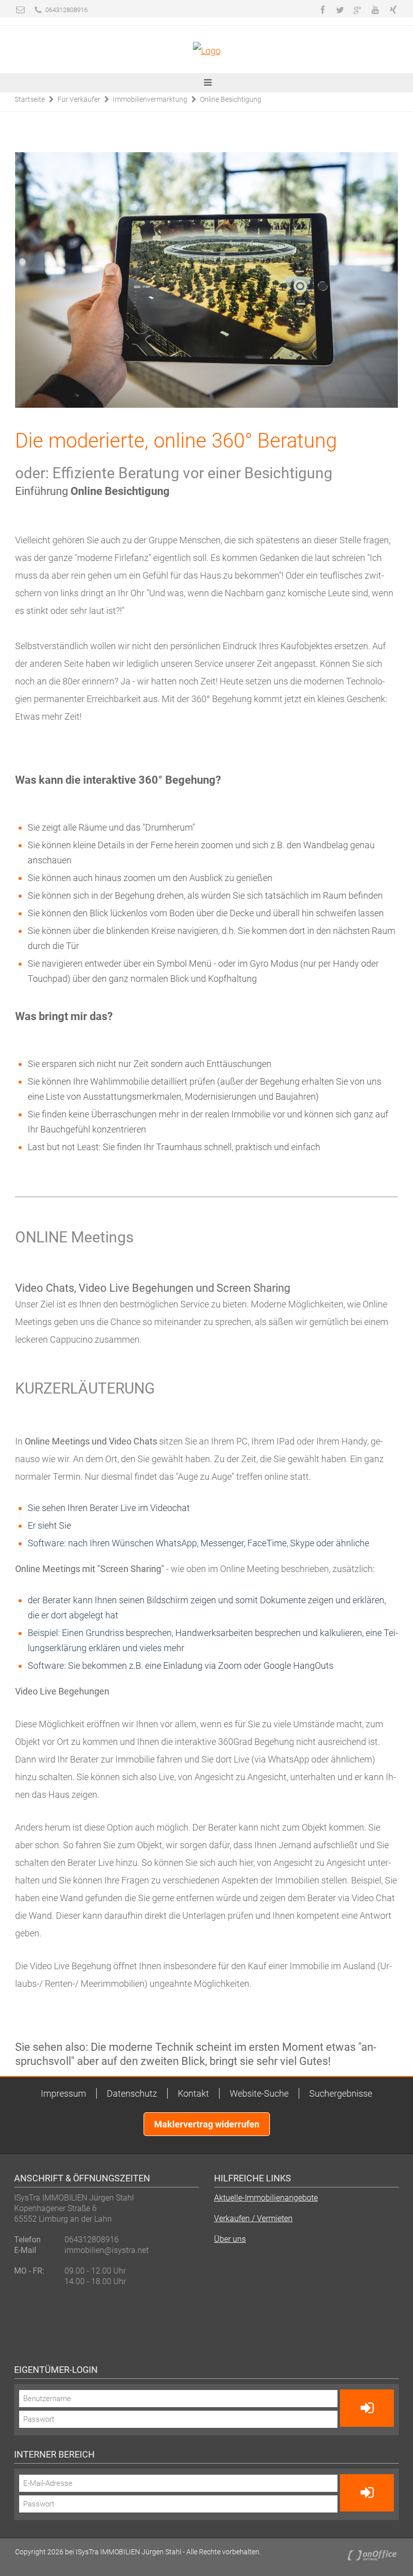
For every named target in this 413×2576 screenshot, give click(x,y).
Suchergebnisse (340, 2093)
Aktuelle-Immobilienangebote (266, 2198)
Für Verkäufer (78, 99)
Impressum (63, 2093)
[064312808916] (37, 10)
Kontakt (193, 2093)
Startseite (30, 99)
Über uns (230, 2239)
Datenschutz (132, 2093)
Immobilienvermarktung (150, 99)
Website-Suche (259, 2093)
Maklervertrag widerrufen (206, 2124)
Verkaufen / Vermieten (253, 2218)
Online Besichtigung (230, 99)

•••

[Task goal]
Print all of the data above verbatim, line for line, leaving out the picture.

[Task solution]
For every named target in this 413×2576 screenshot, give click(x,y).
Suchergebnisse (340, 2093)
Aktuelle-Immobilienangebote (266, 2198)
Für Verkäufer (78, 99)
Impressum (63, 2093)
[064312808916] (37, 10)
Kontakt (193, 2093)
Startseite (30, 99)
Über uns (230, 2239)
Datenschutz (132, 2093)
Immobilienvermarktung (150, 99)
Website-Suche (259, 2093)
Maklervertrag widerrufen (206, 2124)
Verkaufen / Vermieten (253, 2218)
Online Besichtigung (230, 99)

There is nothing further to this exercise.